# Serra I.D.



## Ja'eh (Jan 8, 2007)

The pic isn't the greatest but its the only one that I'm able to upload. I'm not going to say what this fish was sold to me as at the moment because I do not want to sway anyone's guesses. Frank please feel free to respond by giving your opinion, I'll try to get better pics up as soon as possable.


----------



## Ja'eh (Jan 8, 2007)

Here's another shot under a different setting.


----------



## odyssey (May 30, 2006)

S.gibbus IMO


----------



## glockner99 (Nov 2, 2005)

Looks like a young Rhom to me....


----------



## Grosse Gurke (Jan 3, 2003)

It is an odd shaped fish...but I would have to say rhombeus based on those pictures. I cant see the spotting very well though. I think gibbus might be tossed around a little much now...Im not even sure that it is a real species....


----------



## Trigga (Jul 1, 2006)

Rhombeus for now get up some flank shots


----------



## Fomoris (Mar 13, 2005)

Yes, it looks like a S. gibbus !


----------



## calienteboyy (Nov 26, 2006)

I think Gibbus.


----------



## waldron (Jan 15, 2007)

Rhom look at the eye and the humeral spot forming


----------



## Ja'eh (Jan 8, 2007)

waldron said:


> Rhom look at the eye and the humeral spot forming


Gibbus have red eyes too and theres no humeral spot.


----------



## waldron (Jan 15, 2007)

no no ..see how the black runs through the center of the eye.. and in the first pic i can see the humeral... i could be wrong i am not frank or anything lol


----------



## Ja'eh (Jan 8, 2007)

waldron said:


> no no ..see how the black runs through the center of the eye.. and in the first pic i can see the humeral... i could be wrong i am not frank or anything lol


Both species are closely related, gibbus maybe even considered a sub species of rhombeus.


----------



## waldron (Jan 15, 2007)

Ja said:


> no no ..see how the black runs through the center of the eye.. and in the first pic i can see the humeral... i could be wrong i am not frank or anything lol


Both species are closely related, gibbus maybe even considered a sub species of rhombeus.
[/quote]
'

good to know man .... i know alot but i keep learning i love it.. ( frank watch out lol ) hey jah.. send me apm


----------



## Puddjuice (Mar 11, 2004)

I think it is a Gibbus. This isn't a guess either. The head of the Gibbus looks more rounded as where the rhomb's head seems to have more distinct curves, that boney hump directly above the gills, and the hump near the dorsal fin. Also the gibbus has a tailfin that seems to usually be flat from the north end of the fin to the south part. Rhoms tend to have a small dip in the center looking from top to bottom. So imo I think you bought a Gibbus.

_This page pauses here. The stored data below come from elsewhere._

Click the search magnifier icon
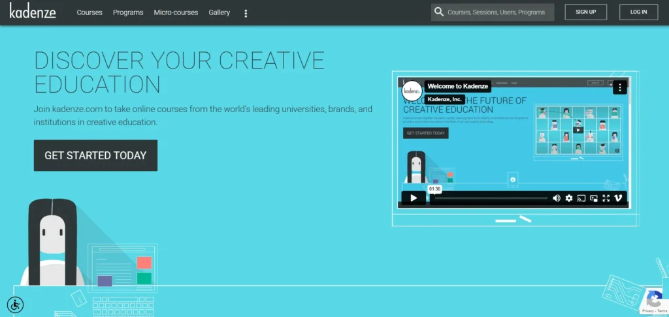 click(439, 12)
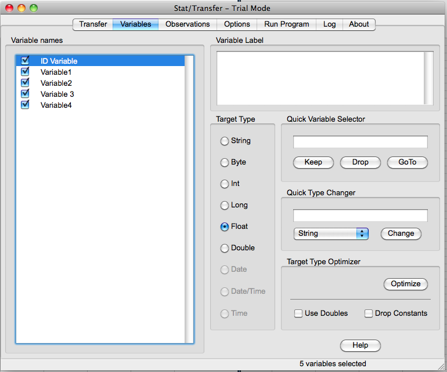This screenshot has width=447, height=372.
Task: Select the String target type radio button
Action: coord(225,141)
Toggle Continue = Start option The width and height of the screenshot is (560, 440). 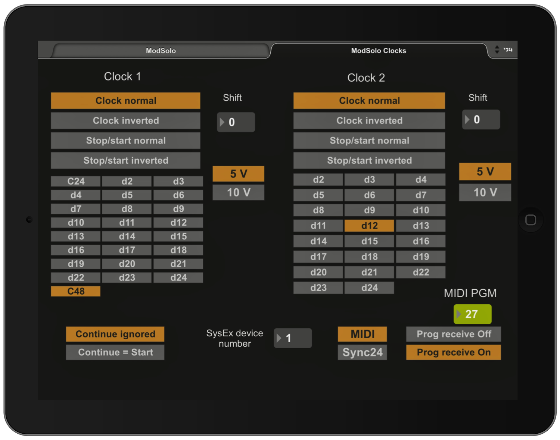point(115,352)
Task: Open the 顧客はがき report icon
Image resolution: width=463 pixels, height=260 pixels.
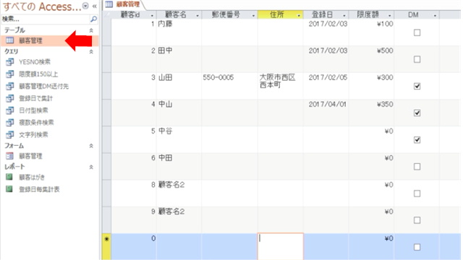Action: click(9, 177)
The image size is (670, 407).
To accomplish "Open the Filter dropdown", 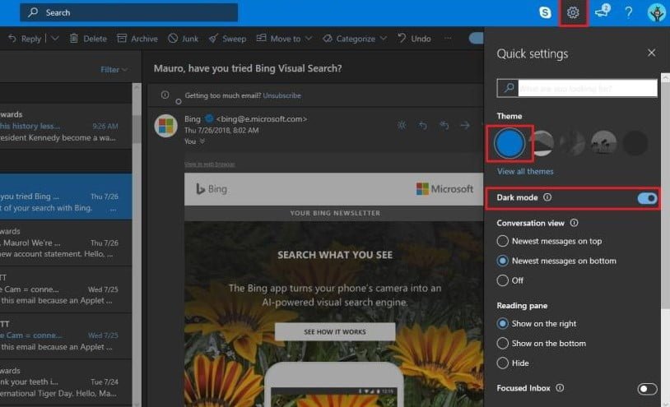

Even if I am wrong and this guys a rhom, you still have a killer fish. Nice red eyes and well taken care of. Good job.


----------



## Ja'eh (Jan 8, 2007)

You can't see it with this light and subtrate but it's got a gold to orange color on it's belly and gill plates but closer to orange which is cosistant to the coloration of s. gibbus if I'm not mistaken.


----------



## Ja'eh (Jan 8, 2007)

waldron said:


> no no ..see how the black runs through the center of the eye.. and in the first pic i can see the humeral... i could be wrong i am not frank or anything lol


Both species are closely related, gibbus maybe even considered a sub species of rhombeus.
[/quote]
'

good to know man .... i know alot but i keep learning i love it.. ( frank watch out lol ) hey jah.. send me apm
[/quote]
I'm no where near Frank's level, he knows everything about piranhas I'm just a novice.


----------



## 35655 (Feb 18, 2007)

Nice fish...I think S.Gibbus.


----------



## Grosse Gurke (Jan 3, 2003)

I think you need to know the collection point to get a positive ID on gibbus.


----------



## Ja'eh (Jan 8, 2007)

Grosse Gurke said:


> I think you need to know the collection point to get a positive ID on gibbus.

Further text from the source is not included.